*Travail demandé*:
A – Reproduisez fidèlement le passage de l'extrait consacré au projet de Phil Sharp, de « Remporter le Vendée Globe avec » à « le point d'orgue. ».
B – D'après l'extrait consacré au projet de Phil Sharp, avec quel établissement celui-ci va-t-il développer un partenariat technique ?

*Extrait du texte*:

:::::

Remporter le Vendée Globe avec un voilier « zéro émission ».
Tel est l’objectif de Phil Sharp qui va développer un partenariat technique avec l’Imperial College de Londres et son département Energy Future Lab, pour travailler sur le développement d’un système d’énergie « zéro émission ».
Phil Sharp dont l'objectif est de devenir le premier marin anglais à remporter le Vendée Globe prévoit le développement et la construction d’un nouveau voilier capable de participer aux courses du circuit IMOCA, dont le Vendée Globe 2016 est le point d'orgue.

:::::

*Entrées extraites*:
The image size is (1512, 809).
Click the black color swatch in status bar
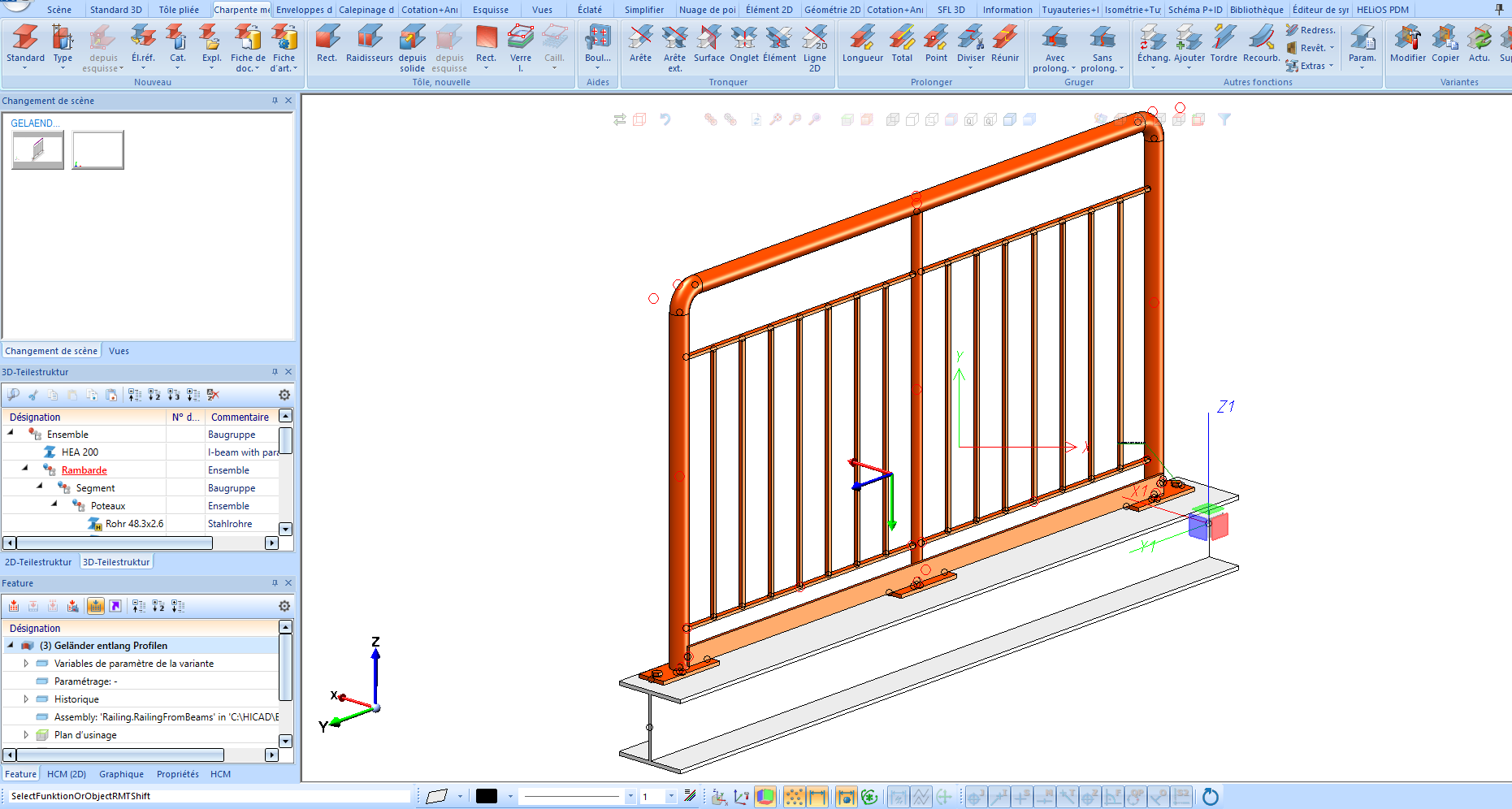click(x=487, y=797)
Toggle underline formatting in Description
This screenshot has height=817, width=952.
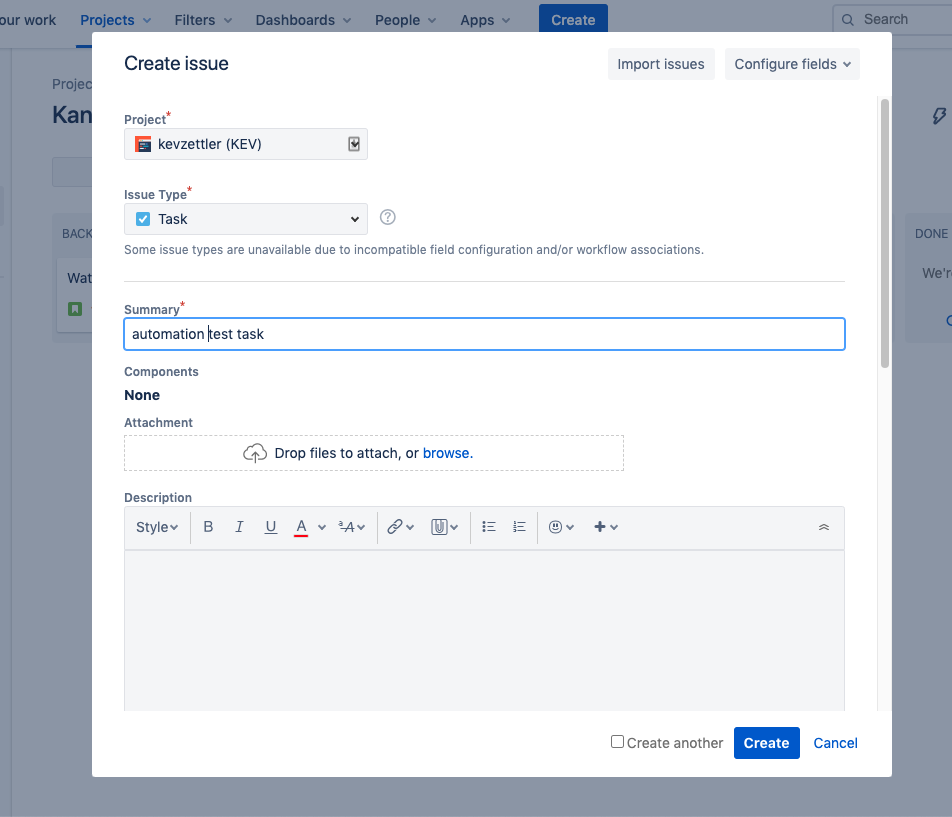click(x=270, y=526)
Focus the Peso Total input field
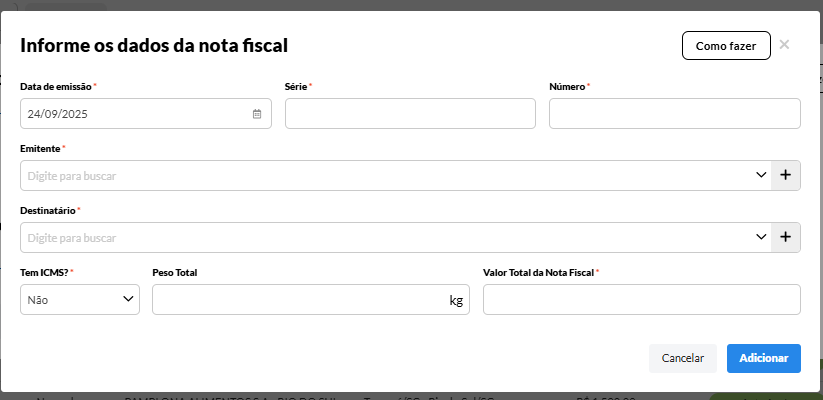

:::::

*Réponses attendues*:
A –
Remporter le Vendée Globe avec un voilier « zéro émission ».
Tel est l’objectif de Phil Sharp qui va développer un partenariat technique avec l’Imperial College de Londres et son département Energy Future Lab, pour travailler sur le développement d’un système d’énergie « zéro émission ».
Phil Sharp dont l'objectif est de devenir le premier marin anglais à remporter le Vendée Globe prévoit le développement et la construction d’un nouveau voilier capable de participer aux courses du circuit IMOCA, dont le Vendée Globe 2016 est le point d'orgue.

B – Avec l'Imperial College de Londres et son département Energy Future Lab.